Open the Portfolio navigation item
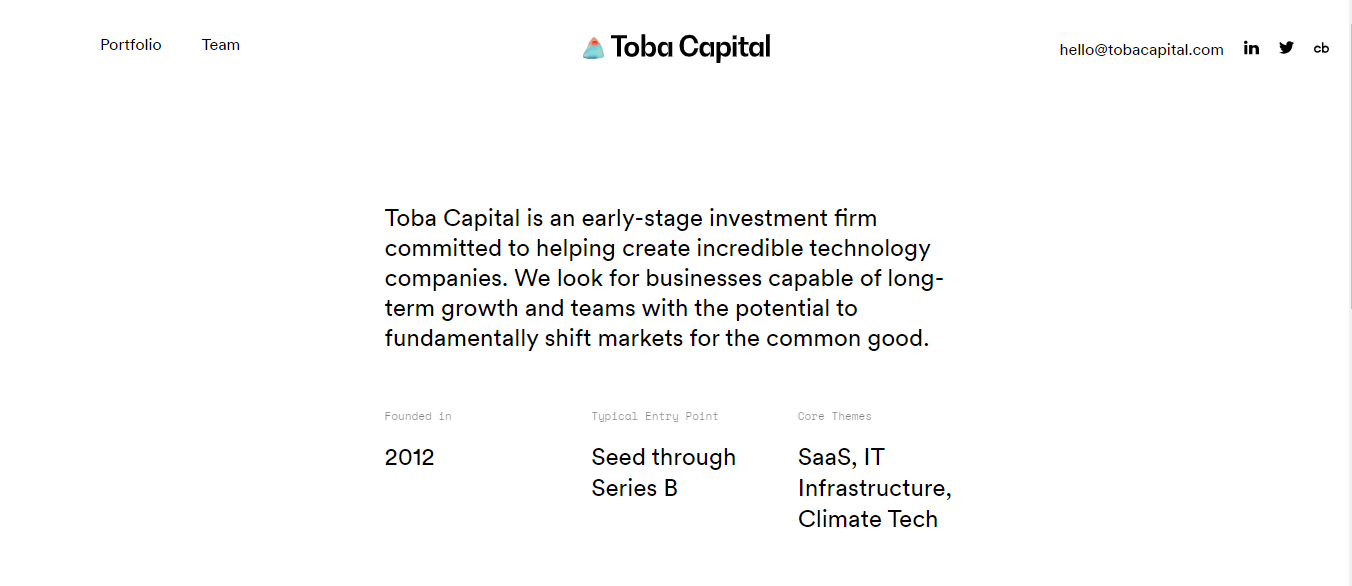Screen dimensions: 1352x586 131,45
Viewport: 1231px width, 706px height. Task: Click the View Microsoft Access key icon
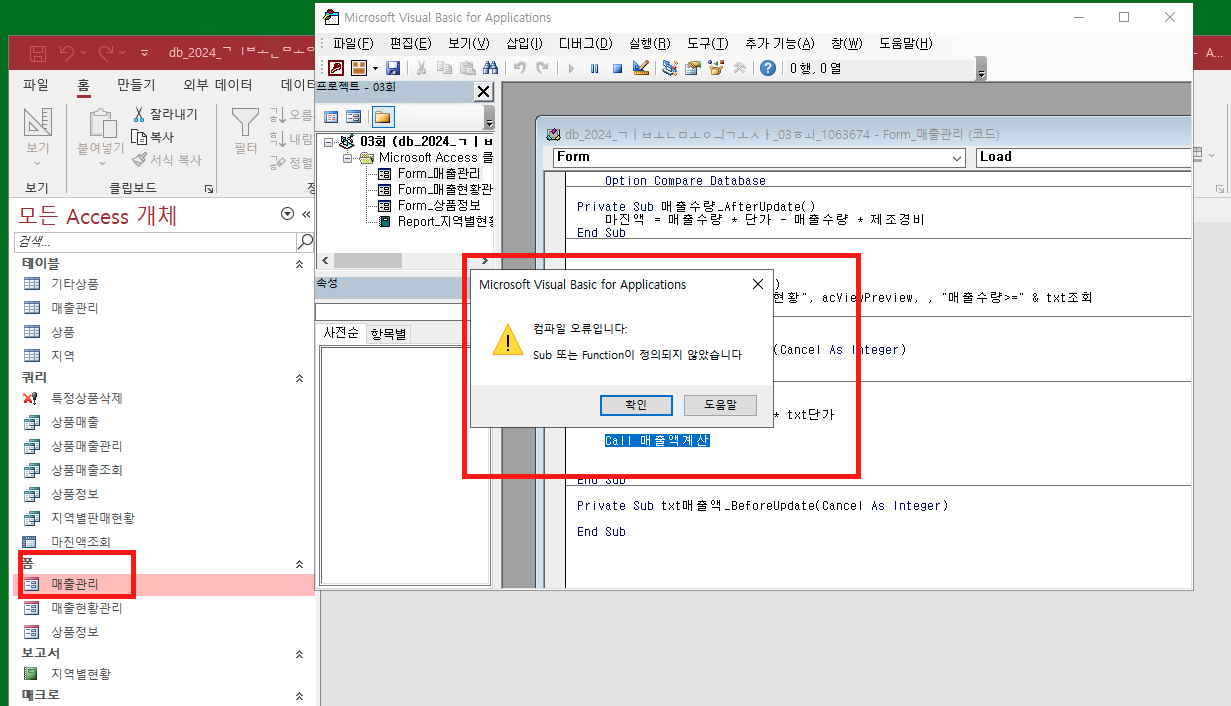pos(336,68)
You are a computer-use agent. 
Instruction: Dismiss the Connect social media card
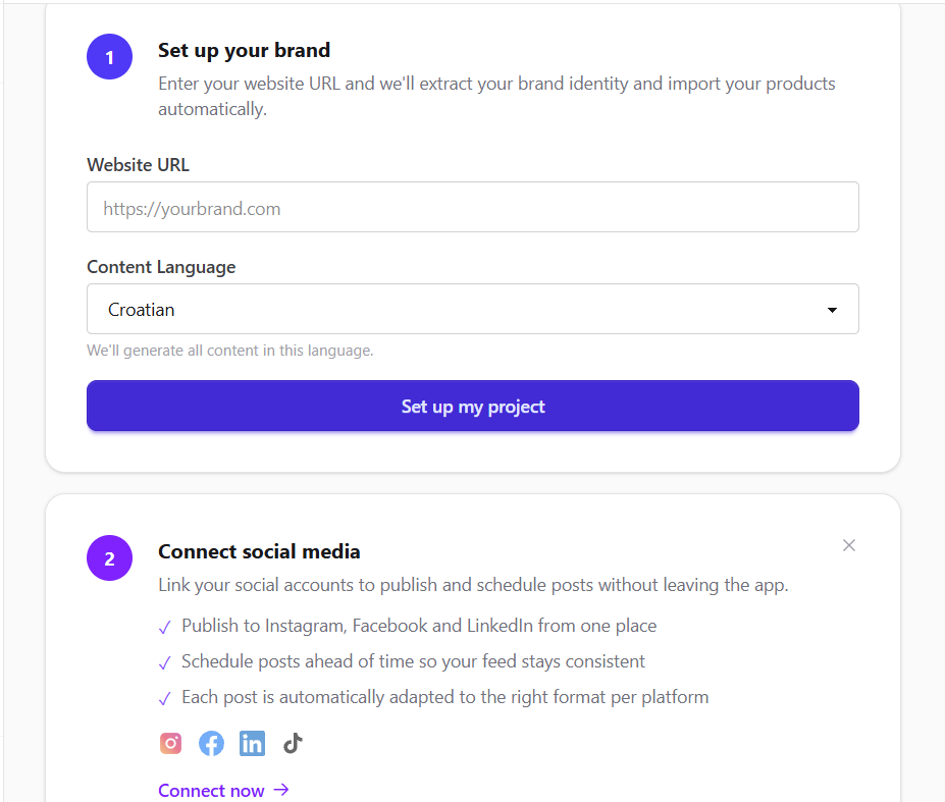[x=849, y=545]
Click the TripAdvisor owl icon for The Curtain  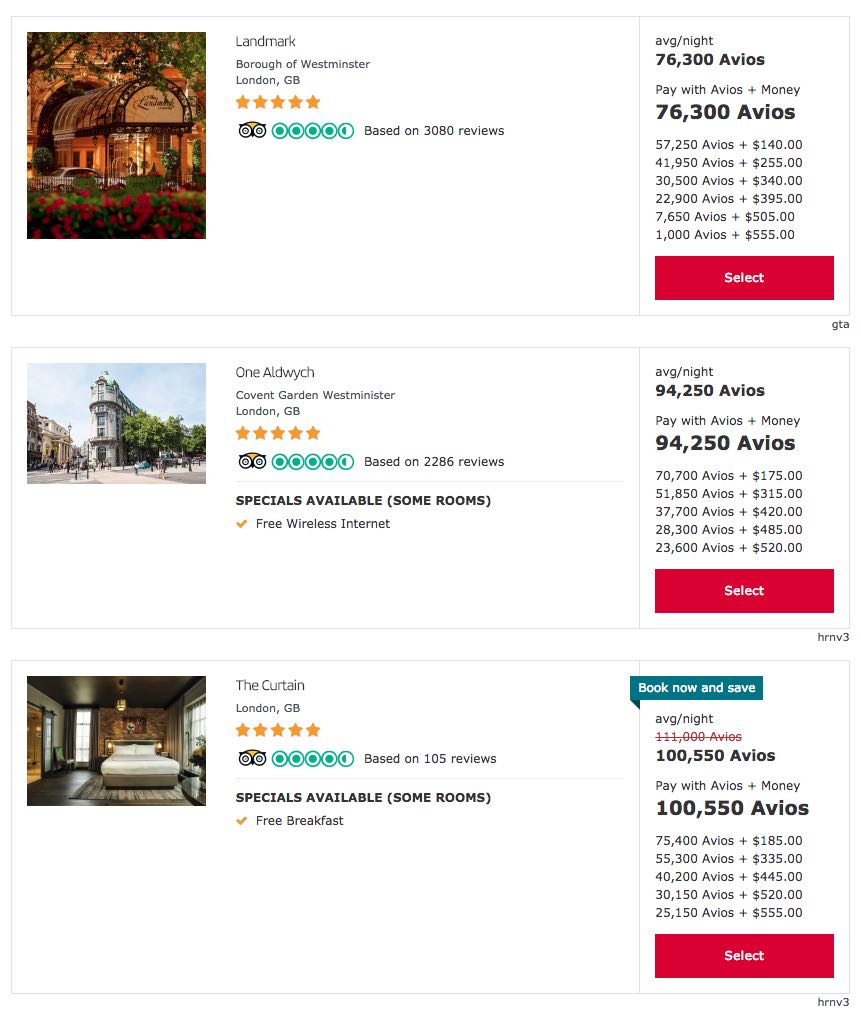[252, 759]
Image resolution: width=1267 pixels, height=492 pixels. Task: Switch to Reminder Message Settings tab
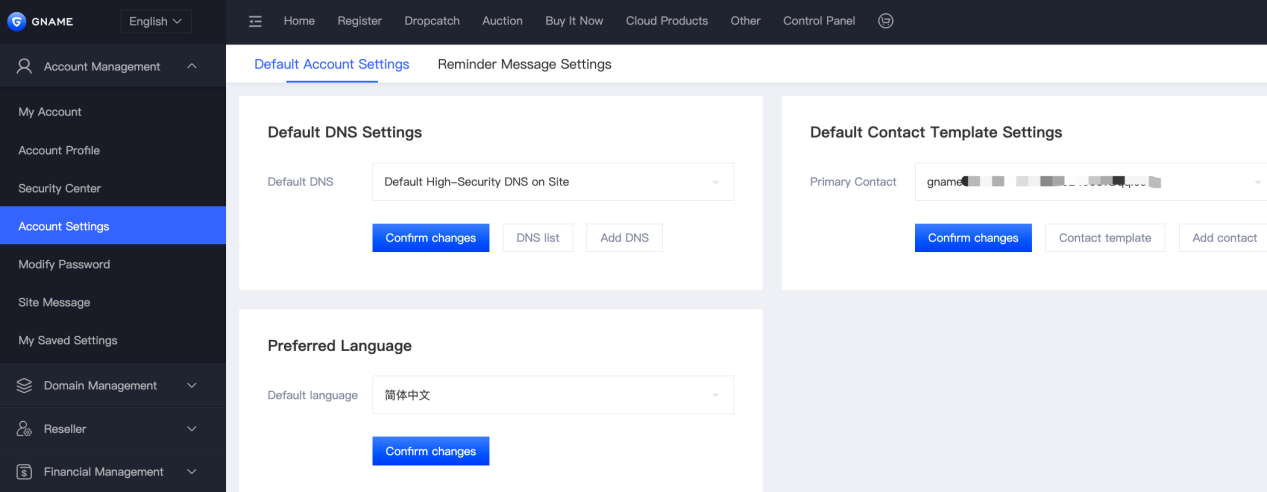point(524,64)
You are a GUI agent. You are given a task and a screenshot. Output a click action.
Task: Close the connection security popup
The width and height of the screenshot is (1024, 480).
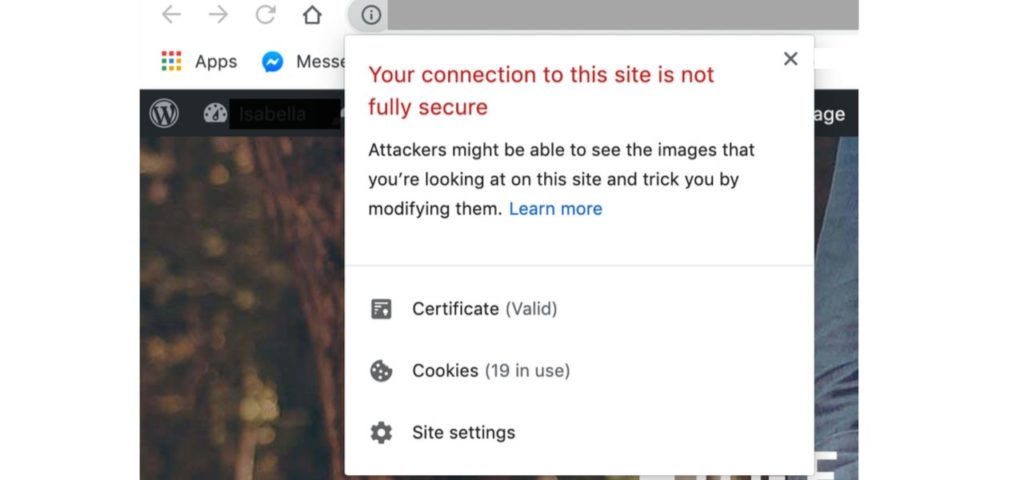coord(790,59)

○ ○ ○ ○

# THE PROBLEM
Look over the entries above. Copy every line that contains the word "agent".

# EXERCISE RESULT
You are a computer-use agent. 
You are a GUI agent. You are given a task and a screenshot. Output a click action.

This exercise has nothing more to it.